## What you need to do
Every line of the data below is to be retyped exactly.
*** Begin section ***
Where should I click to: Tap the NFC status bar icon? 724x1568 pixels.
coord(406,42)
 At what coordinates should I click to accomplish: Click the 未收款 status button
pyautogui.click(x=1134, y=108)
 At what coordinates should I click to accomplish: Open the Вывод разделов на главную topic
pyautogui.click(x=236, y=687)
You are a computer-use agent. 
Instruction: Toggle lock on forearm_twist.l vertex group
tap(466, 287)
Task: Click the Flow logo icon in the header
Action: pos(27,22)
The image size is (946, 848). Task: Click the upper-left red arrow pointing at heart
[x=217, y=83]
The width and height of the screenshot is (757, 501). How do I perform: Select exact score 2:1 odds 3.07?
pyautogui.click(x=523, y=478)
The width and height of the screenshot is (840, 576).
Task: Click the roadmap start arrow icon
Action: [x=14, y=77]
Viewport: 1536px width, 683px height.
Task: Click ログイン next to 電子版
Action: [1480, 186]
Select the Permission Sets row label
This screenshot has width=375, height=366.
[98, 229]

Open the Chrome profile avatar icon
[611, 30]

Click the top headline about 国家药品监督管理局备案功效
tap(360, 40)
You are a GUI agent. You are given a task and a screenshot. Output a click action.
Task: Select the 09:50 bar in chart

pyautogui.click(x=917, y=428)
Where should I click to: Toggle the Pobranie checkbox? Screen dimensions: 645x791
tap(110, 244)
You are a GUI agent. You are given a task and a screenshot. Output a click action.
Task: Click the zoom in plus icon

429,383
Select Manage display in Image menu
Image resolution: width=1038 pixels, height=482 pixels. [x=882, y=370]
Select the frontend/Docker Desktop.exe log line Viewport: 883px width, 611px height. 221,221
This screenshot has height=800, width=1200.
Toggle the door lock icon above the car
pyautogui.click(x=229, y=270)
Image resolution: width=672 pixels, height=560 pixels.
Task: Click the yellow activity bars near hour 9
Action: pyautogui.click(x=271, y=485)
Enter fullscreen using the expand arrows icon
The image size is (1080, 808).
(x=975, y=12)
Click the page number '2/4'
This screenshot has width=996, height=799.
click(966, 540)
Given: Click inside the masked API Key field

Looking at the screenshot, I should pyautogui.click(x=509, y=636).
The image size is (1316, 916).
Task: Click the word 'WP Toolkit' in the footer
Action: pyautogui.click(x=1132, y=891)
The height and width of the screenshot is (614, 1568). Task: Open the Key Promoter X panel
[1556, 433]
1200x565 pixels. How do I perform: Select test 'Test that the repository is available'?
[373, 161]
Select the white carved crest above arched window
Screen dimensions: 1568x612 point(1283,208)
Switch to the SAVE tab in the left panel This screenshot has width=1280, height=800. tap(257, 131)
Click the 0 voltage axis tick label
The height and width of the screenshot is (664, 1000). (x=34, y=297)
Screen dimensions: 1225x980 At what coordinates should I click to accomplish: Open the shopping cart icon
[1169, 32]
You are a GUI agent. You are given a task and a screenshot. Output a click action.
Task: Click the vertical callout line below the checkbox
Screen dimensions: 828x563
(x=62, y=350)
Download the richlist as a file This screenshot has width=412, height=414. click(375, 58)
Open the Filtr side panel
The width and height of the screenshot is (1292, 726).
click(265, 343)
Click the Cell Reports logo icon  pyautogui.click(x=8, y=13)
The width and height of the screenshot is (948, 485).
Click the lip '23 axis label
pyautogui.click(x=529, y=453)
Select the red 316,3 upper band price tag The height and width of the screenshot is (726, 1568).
*** End section ***
## Your solution
Where should I click to: Tap the NFC status bar icon? 724x1568 pixels.
coord(406,42)
 At what coordinates should I click to accomplish: Click the 未收款 status button
pyautogui.click(x=1134, y=108)
 At what coordinates should I click to accomplish: Open the Вывод разделов на главную topic
pyautogui.click(x=236, y=687)
You are a computer-use agent. 
Instruction: Toggle lock on forearm_twist.l vertex group
tap(466, 287)
Task: Click the Flow logo icon in the header
Action: pos(27,22)
The image size is (946, 848). Task: Click the upper-left red arrow pointing at heart
[x=217, y=83]
The width and height of the screenshot is (757, 501). How do I perform: Select exact score 2:1 odds 3.07?
pyautogui.click(x=523, y=478)
The width and height of the screenshot is (840, 576).
Task: Click the roadmap start arrow icon
Action: [x=14, y=77]
Viewport: 1536px width, 683px height.
Task: Click ログイン next to 電子版
Action: [1480, 186]
Select the Permission Sets row label
This screenshot has width=375, height=366.
[98, 229]

Open the Chrome profile avatar icon
[611, 30]

Click the top headline about 国家药品监督管理局备案功效
tap(360, 40)
You are a GUI agent. You are given a task and a screenshot. Output a click action.
Task: Select the 09:50 bar in chart

pyautogui.click(x=917, y=428)
Where should I click to: Toggle the Pobranie checkbox? Screen dimensions: 645x791
tap(110, 244)
You are a GUI agent. You are given a task and a screenshot. Output a click action.
Task: Click the zoom in plus icon

429,383
Select Manage display in Image menu
Image resolution: width=1038 pixels, height=482 pixels. [x=882, y=370]
Select the frontend/Docker Desktop.exe log line Viewport: 883px width, 611px height. 221,221
This screenshot has height=800, width=1200.
Toggle the door lock icon above the car
pyautogui.click(x=229, y=270)
Image resolution: width=672 pixels, height=560 pixels.
Task: Click the yellow activity bars near hour 9
Action: pyautogui.click(x=271, y=485)
Enter fullscreen using the expand arrows icon
The image size is (1080, 808).
(x=975, y=12)
Click the page number '2/4'
This screenshot has width=996, height=799.
click(966, 540)
Given: Click inside the masked API Key field

Looking at the screenshot, I should pyautogui.click(x=509, y=636).
The image size is (1316, 916).
Task: Click the word 'WP Toolkit' in the footer
Action: pyautogui.click(x=1132, y=891)
The height and width of the screenshot is (614, 1568). Task: Open the Key Promoter X panel
[1556, 433]
1200x565 pixels. How do I perform: Select test 'Test that the repository is available'?
[373, 161]
Select the white carved crest above arched window
Screen dimensions: 1568x612 point(1283,208)
Switch to the SAVE tab in the left panel This screenshot has width=1280, height=800. tap(257, 131)
Click the 0 voltage axis tick label
The height and width of the screenshot is (664, 1000). (x=34, y=297)
Screen dimensions: 1225x980 At what coordinates should I click to accomplish: Open the shopping cart icon
[1169, 32]
You are a GUI agent. You are given a task and a screenshot. Output a click action.
Task: Click the vertical callout line below the checkbox
Screen dimensions: 828x563
(x=62, y=350)
Download the richlist as a file This screenshot has width=412, height=414. click(375, 58)
Open the Filtr side panel
The width and height of the screenshot is (1292, 726).
click(265, 343)
Click the Cell Reports logo icon  pyautogui.click(x=8, y=13)
The width and height of the screenshot is (948, 485).
Click the lip '23 axis label
pyautogui.click(x=529, y=453)
Select the red 316,3 upper band price tag The height and width of the screenshot is (726, 1568).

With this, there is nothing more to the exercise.